When my son was born a few months ago, my partner and I were extremely excited, and we wanted to shout the news from the rooftops. I think a lot of new parents feel that way. But it was also late at night, we were exhausted, overwhelmed, trying to snuggle our brand-new baby and, frankly, just figure out which way was up. We knew we were going to announce the birth on Facebook, but we also knew there were people we’d rather tell individually first and that the deluge of social media comments and congratulations — and possibly even questions — wasn’t something we were emotionally prepared to deal with that night.
We would deal with Facebook when we felt up to it, I thought. But we didn’t get to decide.
A well-meaning aunt was so excited that she couldn’t keep the news to herself. So she took a screen shot of the text we sent out to close family and friends, and took the liberty of uploading it to Facebook herself.

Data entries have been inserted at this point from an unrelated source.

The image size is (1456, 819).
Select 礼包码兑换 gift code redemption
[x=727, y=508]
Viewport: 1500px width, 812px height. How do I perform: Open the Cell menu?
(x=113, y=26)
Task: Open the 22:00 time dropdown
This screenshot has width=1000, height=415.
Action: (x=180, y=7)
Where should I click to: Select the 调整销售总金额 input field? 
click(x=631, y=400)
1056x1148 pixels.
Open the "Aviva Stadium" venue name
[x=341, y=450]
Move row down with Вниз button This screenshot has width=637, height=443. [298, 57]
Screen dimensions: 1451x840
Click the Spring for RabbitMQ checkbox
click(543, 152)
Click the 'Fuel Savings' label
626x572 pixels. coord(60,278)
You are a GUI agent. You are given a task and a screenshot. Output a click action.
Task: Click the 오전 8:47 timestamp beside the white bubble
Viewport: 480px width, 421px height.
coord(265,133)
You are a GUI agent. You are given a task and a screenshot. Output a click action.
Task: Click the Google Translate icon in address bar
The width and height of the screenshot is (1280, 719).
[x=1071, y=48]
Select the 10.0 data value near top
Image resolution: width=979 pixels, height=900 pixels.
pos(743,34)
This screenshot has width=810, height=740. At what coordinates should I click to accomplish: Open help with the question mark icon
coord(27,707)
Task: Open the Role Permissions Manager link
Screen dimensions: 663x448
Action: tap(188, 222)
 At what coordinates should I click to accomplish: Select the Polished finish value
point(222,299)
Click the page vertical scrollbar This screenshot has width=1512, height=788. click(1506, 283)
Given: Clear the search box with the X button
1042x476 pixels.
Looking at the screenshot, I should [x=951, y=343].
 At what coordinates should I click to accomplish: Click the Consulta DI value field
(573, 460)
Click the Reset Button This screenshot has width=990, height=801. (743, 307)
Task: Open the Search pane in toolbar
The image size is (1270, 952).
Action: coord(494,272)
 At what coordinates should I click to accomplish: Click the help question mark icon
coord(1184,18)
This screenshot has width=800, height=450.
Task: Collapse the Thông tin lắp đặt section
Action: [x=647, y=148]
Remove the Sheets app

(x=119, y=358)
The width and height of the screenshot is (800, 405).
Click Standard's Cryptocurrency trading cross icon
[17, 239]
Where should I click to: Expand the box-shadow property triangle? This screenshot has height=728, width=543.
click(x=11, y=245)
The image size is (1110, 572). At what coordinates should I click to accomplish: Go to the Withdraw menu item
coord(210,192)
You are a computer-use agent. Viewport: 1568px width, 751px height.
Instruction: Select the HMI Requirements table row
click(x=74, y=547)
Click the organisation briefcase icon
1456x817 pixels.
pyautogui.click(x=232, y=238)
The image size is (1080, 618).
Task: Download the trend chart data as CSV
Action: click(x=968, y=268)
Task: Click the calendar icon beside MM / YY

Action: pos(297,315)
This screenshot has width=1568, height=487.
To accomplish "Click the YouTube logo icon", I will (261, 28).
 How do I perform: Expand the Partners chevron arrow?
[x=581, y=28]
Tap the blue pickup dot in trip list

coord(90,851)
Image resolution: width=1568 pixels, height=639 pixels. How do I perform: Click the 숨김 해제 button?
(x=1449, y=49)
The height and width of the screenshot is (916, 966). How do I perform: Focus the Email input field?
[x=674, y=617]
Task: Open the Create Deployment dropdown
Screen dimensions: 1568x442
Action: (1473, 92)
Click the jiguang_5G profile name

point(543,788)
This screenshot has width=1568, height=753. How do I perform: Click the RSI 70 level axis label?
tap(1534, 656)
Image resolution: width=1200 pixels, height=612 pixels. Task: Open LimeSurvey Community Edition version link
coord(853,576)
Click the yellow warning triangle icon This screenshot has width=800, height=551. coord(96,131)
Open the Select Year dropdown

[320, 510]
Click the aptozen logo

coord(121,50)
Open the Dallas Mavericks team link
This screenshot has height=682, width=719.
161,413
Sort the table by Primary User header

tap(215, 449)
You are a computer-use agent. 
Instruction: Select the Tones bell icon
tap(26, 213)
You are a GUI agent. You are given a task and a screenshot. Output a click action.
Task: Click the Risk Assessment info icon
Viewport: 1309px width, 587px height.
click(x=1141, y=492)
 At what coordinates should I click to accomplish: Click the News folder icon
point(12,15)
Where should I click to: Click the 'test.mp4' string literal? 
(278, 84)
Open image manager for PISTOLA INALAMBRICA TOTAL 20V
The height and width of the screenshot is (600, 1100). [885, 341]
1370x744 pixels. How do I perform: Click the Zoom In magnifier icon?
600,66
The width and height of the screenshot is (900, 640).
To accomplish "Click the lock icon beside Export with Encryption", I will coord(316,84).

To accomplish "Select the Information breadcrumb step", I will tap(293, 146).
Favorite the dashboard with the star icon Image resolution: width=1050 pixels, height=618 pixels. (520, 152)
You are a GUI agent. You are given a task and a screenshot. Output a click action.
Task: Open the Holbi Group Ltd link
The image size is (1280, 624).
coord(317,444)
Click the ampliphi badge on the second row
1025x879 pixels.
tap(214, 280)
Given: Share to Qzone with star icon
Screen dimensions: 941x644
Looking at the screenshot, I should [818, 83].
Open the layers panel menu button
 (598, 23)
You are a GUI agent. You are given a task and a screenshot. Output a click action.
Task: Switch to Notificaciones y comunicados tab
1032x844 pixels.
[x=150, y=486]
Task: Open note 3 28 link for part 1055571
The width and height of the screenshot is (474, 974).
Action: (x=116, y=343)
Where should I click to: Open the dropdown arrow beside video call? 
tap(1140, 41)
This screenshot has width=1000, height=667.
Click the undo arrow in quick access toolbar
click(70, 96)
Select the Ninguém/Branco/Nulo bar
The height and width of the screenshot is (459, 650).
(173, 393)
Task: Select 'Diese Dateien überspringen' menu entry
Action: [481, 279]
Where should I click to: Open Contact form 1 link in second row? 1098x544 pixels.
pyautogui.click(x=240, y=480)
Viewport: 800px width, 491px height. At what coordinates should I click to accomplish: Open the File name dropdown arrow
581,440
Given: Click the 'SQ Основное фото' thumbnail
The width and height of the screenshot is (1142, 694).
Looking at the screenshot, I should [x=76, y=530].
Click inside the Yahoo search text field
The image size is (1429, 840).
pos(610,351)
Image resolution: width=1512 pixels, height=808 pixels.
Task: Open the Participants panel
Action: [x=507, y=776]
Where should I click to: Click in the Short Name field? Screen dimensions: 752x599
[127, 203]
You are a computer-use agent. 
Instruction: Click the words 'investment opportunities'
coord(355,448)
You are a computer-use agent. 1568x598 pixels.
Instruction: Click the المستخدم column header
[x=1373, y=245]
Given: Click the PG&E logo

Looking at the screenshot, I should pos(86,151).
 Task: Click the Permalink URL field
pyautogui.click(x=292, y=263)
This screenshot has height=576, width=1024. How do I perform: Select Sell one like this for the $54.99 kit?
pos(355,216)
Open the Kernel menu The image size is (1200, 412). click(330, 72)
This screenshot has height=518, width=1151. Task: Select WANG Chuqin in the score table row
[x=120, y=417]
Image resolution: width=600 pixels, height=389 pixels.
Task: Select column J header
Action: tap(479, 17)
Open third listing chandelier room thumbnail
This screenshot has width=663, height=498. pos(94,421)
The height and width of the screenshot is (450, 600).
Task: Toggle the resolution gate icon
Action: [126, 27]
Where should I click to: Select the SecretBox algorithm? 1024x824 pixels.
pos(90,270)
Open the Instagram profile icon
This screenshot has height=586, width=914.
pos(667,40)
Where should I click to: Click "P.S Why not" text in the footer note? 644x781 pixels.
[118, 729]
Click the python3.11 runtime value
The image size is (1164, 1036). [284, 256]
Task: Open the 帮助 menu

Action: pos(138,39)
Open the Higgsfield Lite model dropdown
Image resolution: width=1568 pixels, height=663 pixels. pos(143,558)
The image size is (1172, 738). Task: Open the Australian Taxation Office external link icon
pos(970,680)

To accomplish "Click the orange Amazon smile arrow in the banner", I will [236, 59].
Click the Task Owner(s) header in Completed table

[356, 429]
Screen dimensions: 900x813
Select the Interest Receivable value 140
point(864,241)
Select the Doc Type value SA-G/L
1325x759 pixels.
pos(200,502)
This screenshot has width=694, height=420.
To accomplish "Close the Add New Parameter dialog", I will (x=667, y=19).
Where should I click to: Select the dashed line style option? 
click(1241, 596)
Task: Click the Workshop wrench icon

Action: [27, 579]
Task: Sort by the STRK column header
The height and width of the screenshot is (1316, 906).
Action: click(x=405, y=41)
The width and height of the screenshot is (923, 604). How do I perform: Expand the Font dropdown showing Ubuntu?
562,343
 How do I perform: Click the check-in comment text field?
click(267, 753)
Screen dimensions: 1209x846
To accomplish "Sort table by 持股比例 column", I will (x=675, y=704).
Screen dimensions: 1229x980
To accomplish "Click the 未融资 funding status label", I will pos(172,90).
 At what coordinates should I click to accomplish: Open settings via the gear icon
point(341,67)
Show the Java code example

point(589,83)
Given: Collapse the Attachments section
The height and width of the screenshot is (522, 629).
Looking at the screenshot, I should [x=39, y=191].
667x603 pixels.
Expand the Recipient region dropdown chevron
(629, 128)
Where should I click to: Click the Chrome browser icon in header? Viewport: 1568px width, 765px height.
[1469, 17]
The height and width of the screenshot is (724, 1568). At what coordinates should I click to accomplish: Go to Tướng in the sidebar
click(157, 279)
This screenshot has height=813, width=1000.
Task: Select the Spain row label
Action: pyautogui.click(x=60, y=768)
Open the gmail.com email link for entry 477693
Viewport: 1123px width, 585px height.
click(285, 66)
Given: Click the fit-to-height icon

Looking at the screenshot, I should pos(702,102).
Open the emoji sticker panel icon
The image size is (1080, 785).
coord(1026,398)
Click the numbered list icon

“I’m so excited to have a grand-nephew!!!!!!” her post read, along with a misspelling of his name (even though it was clearly there in the text). She robbed my partner and me of the ability to decide exactly when and how to “go public” about the birth of our child.
I was crushed. I had labored for days, been pregnant for the better part of a year, brought this beautiful child to birth, and I had expected to be the first to tell the wider world about him. My partner and I fumed together in the hospital room, but we recovered and shared our “official” announcement only a few short hours after her butchered one. It sort of worked, and when it didn’t, I was able to shrug it off. I wasn’t about to let her lack of consideration spoil my joy.
But I shouldn’t have had to shrug it off. It seemed to me that common sense would dictate that you let the parents announce when a birth has taken place (and if you happen to know before a public announcement has taken place, consider yourself privileged and loved), but apparently it needs to be said: Don’t make other people’s damn birth announcements!
For my partner and me, the unauthorized announcement was annoying and frustrating. But what about families who want to keep their brand-new baby off social media altogether? Or families who are trying to manage how their kids are presented on social media? I had one friend who wanted to give her daughter “at least a week on this Earth” before she was broadcast all over the internet. That might not make any sense to you, but you know what? I don’t care. It’s none of your business, and it certainly isn’t your decision.
There is a simple way to avoid these situations. Think of the social media announcement like an old-fashioned, snail mail birth announcement. Would you make up birth announcements on behalf of someone else and send them out to your family and friends? No, you would not. Apart from it being a lot of effort, it’s also a weird violation of privacy and sort of creepy. And just because posting on Facebook, Twitter or Instagram is significantly easier than a mass-mailing doesn’t mean you should treat it any differently.
So before you tell the world that your best friend, or niece, or second cousin or anyone else has had a baby, ask yourself a few simple questions. Has she chosen to tell the world yet? Whose job is it to make this announcement anyway? And please, for the love of everything that is good, defer to the person who actually just had a baby. It really doesn’t have to be that complicated, but it does require that you stop and think.